Even using the most complex sequence of hashes & salting e.g. bcrypt(pbkdf2(sha256(pin),salt1),salt2) you are still going to be vulnerable to anyone who can see (e.g. from a source code/docs leak) what algorithms are used and who can find your salts (normally stored in the same DB/table) -- they can just run the same series of hashes, and even if it takes a minute for each that's only 7 days to try them all. So you would basically be relying on security-by-obscurity.

In this case it would be worth encrypting the password hashes with a secret key (which can be kept separately from the source code, only accessible to trusted "production security operations" users, never re-used in pre-prod environments, changed regularly, etc.). That secret key will need to be present on the server which validates/updates PIN codes, but it can be kept separately from the user/pin database (e.g. in an encrypted config file), which means that Little Bobby Tables won't automatically get access to it when he snarfs the whole of T_USERS via SQL injection, or when someone grabs a DVD with a DB backup on it from your sysadmin's desk.

[Normally encrypting the hashes is not recommended, because its better to use a secure hash, good salt and strong password/phrases, and encrypting the hashes can give a false sense of security. But if you can't have strong passwords then there aren't many other options -- beggars can't be choosers...]

You could combine the PIN with a password -- but in that case why bother with the PIN at all? Just require a strong alphanumeric password. (If the PIN is used in combination with a smartcard or token or similar, of course, then it can add to the overall security.)

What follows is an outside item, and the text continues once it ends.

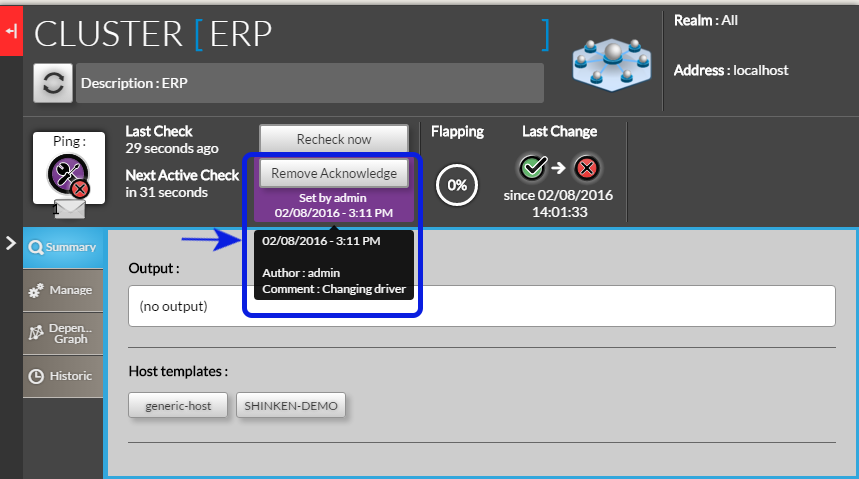Screen dimensions: 859x479
Task: Click the refresh icon beside the description
Action: [x=53, y=83]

We could use a bigger (6/8 digit) PIN. Its not feasible to make a digit-only PIN be secure from brute force: at 1B hashes per second, we'd need 16 or more digits to push the brute force time beyond a year. But adding a few more digits might be enough to make the online attack easier to detect and block -- with only 10K combinations its going to be hard to set "slow-force" thresholds low enough to make an attack infeasible. Unfortunately, you have likely have physical constraints (hardware selection) which preclude longer PINs.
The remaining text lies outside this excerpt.